There exist a reasonable number of myths about PHP. One I will challenge today. If you ask an average PHP programmer whether a static function call or a function call on an instance performs better he or she will problably say - without thinking - static. This is wrong.
Sure, if you want to call a method on an instance you first have to instantiate that instance. This takes some time by its own. The sum of CPU time for instantiation and a single method call is in fact greater than the CPU time needed to call a static function. So, if you ask for the time of single calls you will support the myth. But the question is wrong.
In real life you will never do isolated calls. The question of interest is not how a single call performs but how the different kinds of method calls scale. If you measure this you will get a different picture. The instance calls scale definitely better. If you even have just a handful of static method calls on a class the same calls on an instance - a singleton for example - will save you time.
The image below shows a measurement with empty methods and light weight classes on PHP 5.2.5. The point where the two lines are crossing may vary with the complexity of your class.
You've written a not so trivial PHP application and your web site is visited more and more frequently, 1 time per second, 10 times, 20 times per second, more. You transfered your database to a second mashine but still your webserver performance breaks down at 25 request per second. You install a byte code cache like the APC or XCache but your servers still do not deliver more than 30 or 40 requests. What now?
You may spend some weeks to refactor your whole software. Or you invest 30 minutes to fix your file inclusions and you win some 100% performance - even more.

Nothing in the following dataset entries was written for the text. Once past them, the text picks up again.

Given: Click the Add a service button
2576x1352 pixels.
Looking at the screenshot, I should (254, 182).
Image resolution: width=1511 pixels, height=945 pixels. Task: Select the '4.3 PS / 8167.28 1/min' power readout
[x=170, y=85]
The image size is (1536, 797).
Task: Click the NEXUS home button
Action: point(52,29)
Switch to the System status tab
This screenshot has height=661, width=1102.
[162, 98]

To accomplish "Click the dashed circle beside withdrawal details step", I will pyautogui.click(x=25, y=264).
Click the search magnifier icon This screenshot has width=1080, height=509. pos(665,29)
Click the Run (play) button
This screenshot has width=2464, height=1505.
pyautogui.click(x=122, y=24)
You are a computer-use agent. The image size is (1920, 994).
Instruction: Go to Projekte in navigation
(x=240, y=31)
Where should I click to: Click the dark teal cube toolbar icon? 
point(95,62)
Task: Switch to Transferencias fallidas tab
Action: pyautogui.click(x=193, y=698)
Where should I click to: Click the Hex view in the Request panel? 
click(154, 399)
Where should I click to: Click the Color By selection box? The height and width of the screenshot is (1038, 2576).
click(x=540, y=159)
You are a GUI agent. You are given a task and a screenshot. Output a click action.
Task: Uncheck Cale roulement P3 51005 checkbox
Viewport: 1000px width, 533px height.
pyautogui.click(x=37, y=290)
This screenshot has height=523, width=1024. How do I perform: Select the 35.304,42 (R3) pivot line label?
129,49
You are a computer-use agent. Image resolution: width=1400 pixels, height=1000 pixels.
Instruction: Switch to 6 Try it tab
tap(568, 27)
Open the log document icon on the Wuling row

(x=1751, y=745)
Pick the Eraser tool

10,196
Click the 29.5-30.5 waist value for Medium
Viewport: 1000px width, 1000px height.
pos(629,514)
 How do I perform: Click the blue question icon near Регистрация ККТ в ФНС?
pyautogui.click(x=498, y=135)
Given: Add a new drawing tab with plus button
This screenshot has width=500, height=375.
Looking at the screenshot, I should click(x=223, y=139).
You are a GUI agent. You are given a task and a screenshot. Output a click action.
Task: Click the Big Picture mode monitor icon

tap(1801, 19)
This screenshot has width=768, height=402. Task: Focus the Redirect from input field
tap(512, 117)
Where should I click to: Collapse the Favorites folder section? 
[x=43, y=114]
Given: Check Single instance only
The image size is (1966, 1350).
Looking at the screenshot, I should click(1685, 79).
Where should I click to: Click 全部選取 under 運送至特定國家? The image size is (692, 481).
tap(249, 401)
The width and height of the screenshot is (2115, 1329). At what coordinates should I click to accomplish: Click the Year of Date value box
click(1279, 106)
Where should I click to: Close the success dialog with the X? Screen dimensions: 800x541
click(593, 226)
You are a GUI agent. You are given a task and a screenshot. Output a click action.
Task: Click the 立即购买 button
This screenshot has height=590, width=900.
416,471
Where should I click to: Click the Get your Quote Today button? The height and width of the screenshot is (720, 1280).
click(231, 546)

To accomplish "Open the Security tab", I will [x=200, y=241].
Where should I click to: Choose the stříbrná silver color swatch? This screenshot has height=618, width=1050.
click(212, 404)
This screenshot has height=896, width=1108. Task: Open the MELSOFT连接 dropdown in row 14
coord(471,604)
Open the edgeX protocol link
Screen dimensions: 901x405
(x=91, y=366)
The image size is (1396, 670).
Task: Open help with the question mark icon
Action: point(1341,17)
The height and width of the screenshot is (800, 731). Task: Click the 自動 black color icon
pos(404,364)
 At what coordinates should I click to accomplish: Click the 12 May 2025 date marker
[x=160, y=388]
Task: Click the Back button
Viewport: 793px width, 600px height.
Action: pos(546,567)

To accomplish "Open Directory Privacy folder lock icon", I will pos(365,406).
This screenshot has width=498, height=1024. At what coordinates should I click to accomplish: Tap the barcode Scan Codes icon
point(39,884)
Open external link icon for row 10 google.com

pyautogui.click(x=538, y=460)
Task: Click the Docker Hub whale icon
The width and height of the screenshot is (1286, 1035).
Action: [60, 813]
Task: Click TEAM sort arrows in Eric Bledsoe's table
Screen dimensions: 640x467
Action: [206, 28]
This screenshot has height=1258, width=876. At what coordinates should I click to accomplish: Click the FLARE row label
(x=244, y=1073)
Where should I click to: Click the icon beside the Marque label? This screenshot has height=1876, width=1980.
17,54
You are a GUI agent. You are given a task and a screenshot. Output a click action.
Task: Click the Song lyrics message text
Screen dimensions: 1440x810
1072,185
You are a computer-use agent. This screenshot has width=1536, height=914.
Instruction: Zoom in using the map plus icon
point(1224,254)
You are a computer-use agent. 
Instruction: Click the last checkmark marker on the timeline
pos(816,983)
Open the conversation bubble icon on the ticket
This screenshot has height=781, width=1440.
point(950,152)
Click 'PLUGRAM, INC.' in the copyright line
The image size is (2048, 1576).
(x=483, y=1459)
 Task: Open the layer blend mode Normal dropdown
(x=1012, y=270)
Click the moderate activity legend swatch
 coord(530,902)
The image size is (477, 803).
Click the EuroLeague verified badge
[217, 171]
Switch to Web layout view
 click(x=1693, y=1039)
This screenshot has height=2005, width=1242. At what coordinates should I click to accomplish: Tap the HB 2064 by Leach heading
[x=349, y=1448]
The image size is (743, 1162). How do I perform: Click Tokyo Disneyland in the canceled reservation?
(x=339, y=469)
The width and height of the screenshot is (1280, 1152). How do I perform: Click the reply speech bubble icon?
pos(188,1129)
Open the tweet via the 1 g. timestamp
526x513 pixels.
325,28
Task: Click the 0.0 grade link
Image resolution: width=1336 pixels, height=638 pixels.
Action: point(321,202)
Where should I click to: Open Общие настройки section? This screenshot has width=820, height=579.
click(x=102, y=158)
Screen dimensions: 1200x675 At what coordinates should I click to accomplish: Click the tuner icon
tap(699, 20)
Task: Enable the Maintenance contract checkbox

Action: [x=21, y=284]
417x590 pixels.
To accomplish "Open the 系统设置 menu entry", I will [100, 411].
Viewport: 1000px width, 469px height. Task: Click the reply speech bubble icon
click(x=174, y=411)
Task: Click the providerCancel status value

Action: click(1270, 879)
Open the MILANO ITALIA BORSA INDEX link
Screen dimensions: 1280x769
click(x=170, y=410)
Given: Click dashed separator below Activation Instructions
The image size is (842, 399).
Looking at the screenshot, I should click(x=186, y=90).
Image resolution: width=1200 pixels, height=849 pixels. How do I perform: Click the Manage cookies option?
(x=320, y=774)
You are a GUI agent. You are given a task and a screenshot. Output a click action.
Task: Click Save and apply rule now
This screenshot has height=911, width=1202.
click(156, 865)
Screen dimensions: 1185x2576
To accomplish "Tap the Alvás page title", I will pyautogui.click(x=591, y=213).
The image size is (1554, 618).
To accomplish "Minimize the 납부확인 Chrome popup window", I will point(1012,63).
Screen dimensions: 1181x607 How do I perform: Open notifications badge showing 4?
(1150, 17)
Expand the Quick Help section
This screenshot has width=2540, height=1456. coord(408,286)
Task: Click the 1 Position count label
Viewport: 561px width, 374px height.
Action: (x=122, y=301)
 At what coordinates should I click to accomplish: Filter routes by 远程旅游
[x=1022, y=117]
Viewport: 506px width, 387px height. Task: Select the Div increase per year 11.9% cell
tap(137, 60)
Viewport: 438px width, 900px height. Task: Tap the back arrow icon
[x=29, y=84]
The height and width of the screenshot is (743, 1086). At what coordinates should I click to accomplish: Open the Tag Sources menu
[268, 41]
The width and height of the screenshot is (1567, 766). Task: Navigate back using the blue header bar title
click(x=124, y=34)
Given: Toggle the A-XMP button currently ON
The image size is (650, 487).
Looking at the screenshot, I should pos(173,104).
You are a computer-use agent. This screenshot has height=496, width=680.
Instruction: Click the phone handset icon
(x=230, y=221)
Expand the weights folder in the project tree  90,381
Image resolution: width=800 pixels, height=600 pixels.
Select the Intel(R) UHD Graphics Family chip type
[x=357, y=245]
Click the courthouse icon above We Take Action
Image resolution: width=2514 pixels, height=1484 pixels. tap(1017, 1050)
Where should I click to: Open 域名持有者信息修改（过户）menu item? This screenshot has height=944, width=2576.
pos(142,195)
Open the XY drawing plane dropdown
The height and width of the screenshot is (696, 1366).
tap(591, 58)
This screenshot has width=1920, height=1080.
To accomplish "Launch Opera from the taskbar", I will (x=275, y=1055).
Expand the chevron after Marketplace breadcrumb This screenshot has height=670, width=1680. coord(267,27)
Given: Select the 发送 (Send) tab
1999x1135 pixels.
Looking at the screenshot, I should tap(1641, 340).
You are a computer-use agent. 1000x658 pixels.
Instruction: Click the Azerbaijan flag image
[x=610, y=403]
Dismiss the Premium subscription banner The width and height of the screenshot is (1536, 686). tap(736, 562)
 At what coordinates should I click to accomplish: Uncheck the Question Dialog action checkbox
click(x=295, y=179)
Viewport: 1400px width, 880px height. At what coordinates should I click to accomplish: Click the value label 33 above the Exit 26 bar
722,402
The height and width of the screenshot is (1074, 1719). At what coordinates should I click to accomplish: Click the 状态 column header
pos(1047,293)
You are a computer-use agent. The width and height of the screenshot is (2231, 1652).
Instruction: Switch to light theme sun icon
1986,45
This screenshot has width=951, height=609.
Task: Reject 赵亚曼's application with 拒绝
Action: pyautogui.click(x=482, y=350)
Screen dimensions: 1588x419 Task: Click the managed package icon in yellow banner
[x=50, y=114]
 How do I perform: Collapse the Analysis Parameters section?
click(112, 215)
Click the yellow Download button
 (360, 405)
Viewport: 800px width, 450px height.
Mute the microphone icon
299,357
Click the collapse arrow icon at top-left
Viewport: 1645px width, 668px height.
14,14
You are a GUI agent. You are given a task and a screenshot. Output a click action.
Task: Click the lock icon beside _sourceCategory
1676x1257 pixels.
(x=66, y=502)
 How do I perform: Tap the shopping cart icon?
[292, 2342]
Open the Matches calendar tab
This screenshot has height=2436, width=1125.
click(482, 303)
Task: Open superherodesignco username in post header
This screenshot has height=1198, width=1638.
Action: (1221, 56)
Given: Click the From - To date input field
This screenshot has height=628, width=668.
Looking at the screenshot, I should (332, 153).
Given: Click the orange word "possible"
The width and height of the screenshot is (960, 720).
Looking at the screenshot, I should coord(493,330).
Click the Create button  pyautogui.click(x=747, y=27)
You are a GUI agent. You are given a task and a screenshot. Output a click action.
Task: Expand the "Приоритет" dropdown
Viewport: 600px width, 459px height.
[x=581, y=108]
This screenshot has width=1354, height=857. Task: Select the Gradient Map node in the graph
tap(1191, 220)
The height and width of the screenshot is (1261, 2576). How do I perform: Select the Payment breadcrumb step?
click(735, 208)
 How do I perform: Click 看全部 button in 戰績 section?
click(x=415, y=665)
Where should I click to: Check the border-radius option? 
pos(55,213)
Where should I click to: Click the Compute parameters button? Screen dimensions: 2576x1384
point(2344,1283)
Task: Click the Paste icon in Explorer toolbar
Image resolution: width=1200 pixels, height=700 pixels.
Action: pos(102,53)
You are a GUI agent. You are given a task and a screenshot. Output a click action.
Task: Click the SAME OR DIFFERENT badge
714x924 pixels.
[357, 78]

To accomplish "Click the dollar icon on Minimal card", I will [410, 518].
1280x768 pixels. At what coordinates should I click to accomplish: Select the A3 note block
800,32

The recipe is easy - watch your server process with strace, take care on file stats and try to reduce it to zero:
- reduce your include_path to a single entry or don't use it at all
- include or require absolute paths
- ensure that each try to include a file is a hit
- avoid file_exists(), is_file(), is_dir(), is_link() etc.
- avoid autoloading
Each file system access forces the operating system to switch context and wastes a huge number of CPU cycles. If you have a long include path and the file to include is found at the end you have a lot of useless file stats. Even the byte code cache cannot protect you from this since it stores only files found, not files that do not exist. For each non existing file all the stats and lookups take place again and again. This is what your CPU works for, not your business logic.